> [The task] Using the records below, copy exactly the part that opens with the line holding "Task: Enter 救援模式 rescue mode" and closes with the line holding "At what coordinates", minus the pictures.

> [Extracted entries]

____

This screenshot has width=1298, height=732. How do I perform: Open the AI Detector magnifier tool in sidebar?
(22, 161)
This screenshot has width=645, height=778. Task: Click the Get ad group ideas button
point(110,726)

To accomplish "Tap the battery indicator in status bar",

____

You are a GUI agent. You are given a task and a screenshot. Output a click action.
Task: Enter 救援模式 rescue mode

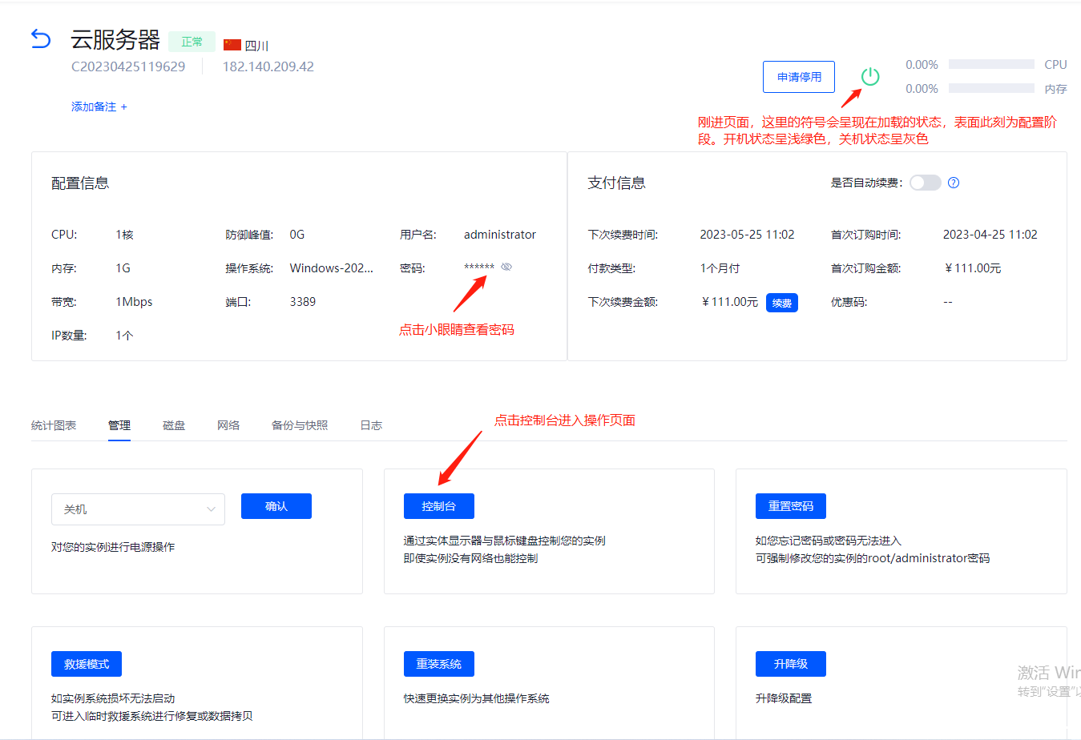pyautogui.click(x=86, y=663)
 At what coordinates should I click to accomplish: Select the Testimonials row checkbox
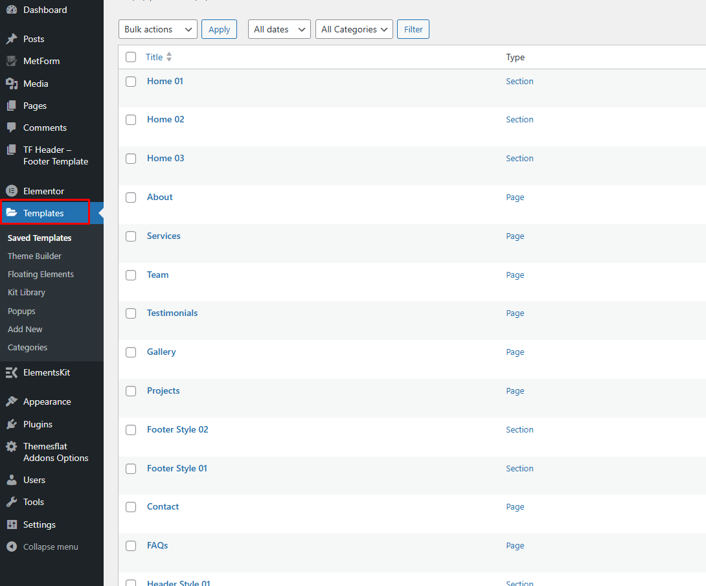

____

> [Result below]
Task: Enter 救援模式 rescue mode

pyautogui.click(x=86, y=663)
 At what coordinates should I click to accomplish: Select the Testimonials row checkbox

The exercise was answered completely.